Camdyn tried to reach Saffron before the wall turned, but he missed her. He shoved his shoulder into the wall twice to try and move it as it had for her.

“Saffron! Saffron, are you all right?”

Her scream echoed in his head, reminding him he had failed to protect her. His god raged inside him, and Camdyn didn’t bother to try and tamp him down. He released his god, and threw back his head with a roar.

“Saffron!”

When she didn’t answer, he punched the wall, kicked the wall, and even scoured the stones with his claws. But nothing would make it budge.

Camdyn splayed his hands on the wall, and that’s when he felt the thrum of magic. “Damned Druids,” he muttered.

He had no idea where Saffron was or if she was injured. But he wouldn’t give up finding her. He told himself it was because of obligation and his promise to her, but he suspected it went much deeper than that.

Camdyn moved along the wall until the steady feel of magic began to fade. Then he balled his fist and rammed it into the wall. The stones crumbled around him.

He peeled back his lips over his fangs and growled as he began to tear down the wall stone by stone. If it took him dismantling the maze in order to find Saffron he’d do it.

“I’m coming, Saffron!” he bellowed. “Doona give up!”

He shoved aside another weighty stone. “Doona give up,” he muttered. “I’ll find you.”

*   *   *

The fear held Saffron in its steely grip. She couldn’t move, even though she knew spiders were all around her. All she had to do was run, to step on them, but her body was frozen.

She couldn’t see the spiders, but she knew they were there. Thousands of them, and they were all coming toward her. Her breathing was ragged, her heart pounding like a drum in her ear, and her blood had turned to ice.

Saffron hated the terror inside her, the anxiety and fright, but the years of Declan torturing her with spiders had only expanded her arachnophobia into something more than just a fear.

It paralyzed her.

“Is this your fear?”
a voice like dozens of people speaking at once whispered.
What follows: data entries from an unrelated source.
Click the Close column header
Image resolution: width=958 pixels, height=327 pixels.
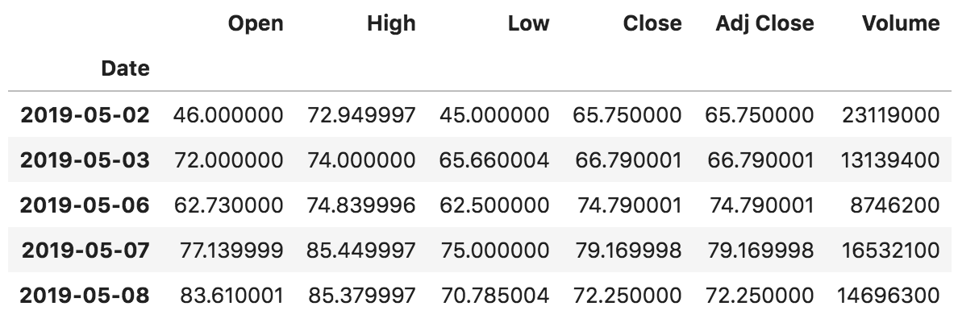[x=652, y=23]
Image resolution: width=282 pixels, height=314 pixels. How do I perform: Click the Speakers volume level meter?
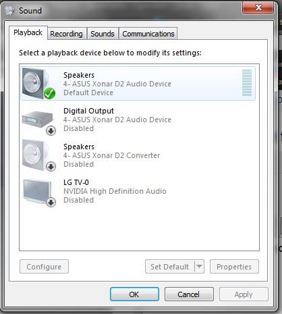pyautogui.click(x=247, y=83)
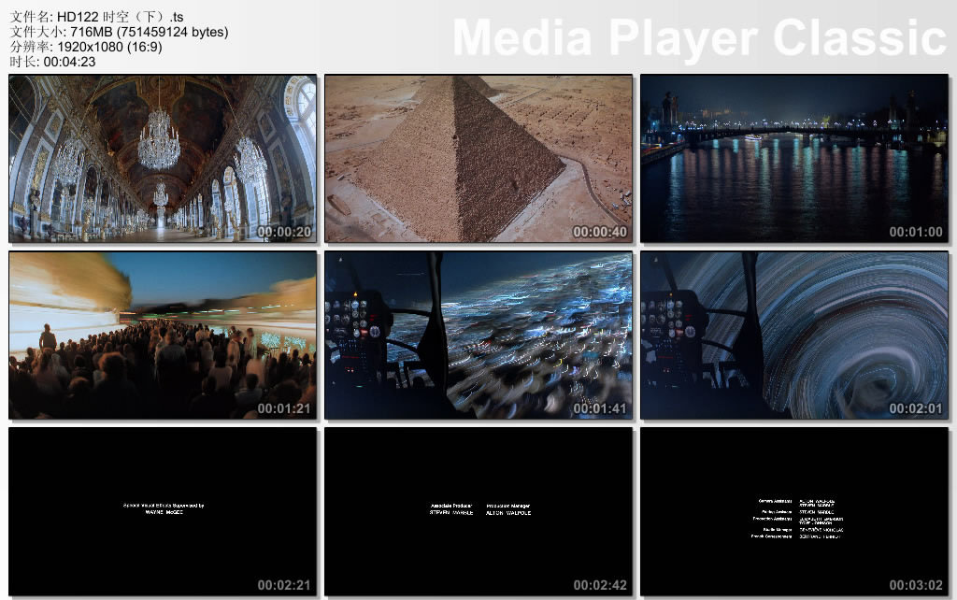Click the 00:03:02 timestamp label

point(916,585)
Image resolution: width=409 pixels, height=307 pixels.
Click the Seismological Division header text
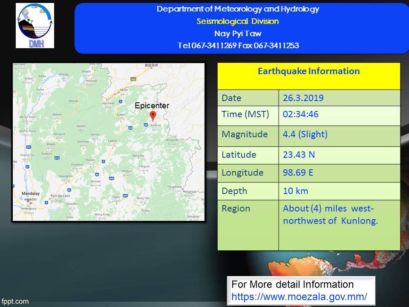click(x=238, y=21)
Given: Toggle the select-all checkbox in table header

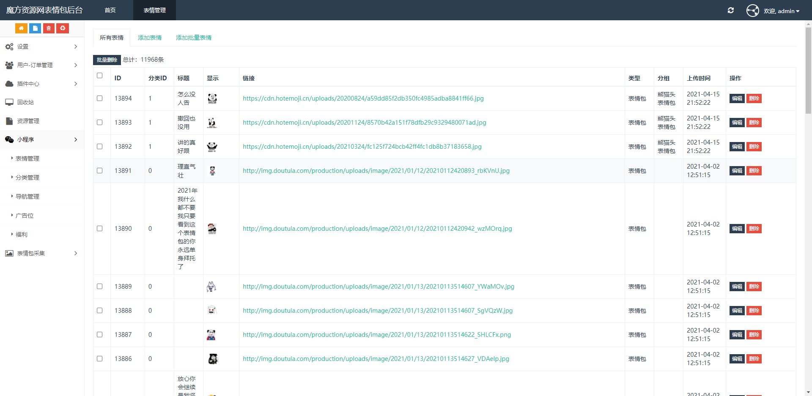Looking at the screenshot, I should pos(100,76).

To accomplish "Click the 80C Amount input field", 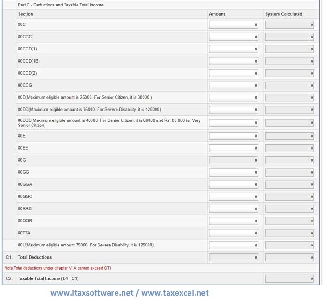I will (234, 25).
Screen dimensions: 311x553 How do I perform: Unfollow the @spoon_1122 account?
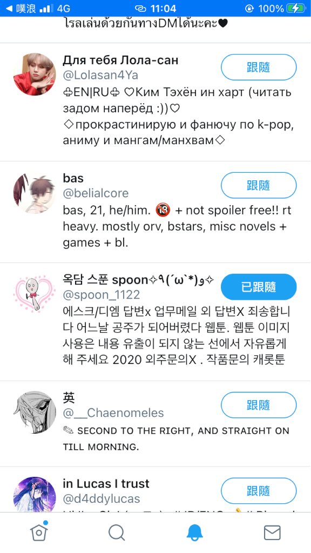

Saffron felt the tears run down her cheeks as a spider dangled in front of her face. All she had to do was swipe it away and step on it.

If she could only move.

“You are a Druid. With magic.”

Saffron screamed when a spider landed on her arm from above and bit her. That scream released her from her paralysis and she screamed and screamed and screamed.

All those years of holding everything in so Declan wouldn’t know she was terrified, all those years of hiding how hurt she was by her mother’s indifference. All those years of pretending she was fine by herself exploded.

She threw out her arms and magic erupted from her hands. Saffron moved her hands everywhere she thought there were spiders. She might be too afraid to get near them, but her magic could do it for her.

The more she used her magic to kill the spiders, the more her fear began to fade. Everything she had held in all those years dissipated until the spiders were no longer giants in her subconscious ruling her life.

The magic was healing her, and it felt glorious. Saffron closed her eyes and let the magic pour from her, surround her.

Take her.

*   *   *

Camdyn’s stomach plummeted to his feet when he heard Saffron’s screams. He bellowed her name and clawed through the stones faster and faster.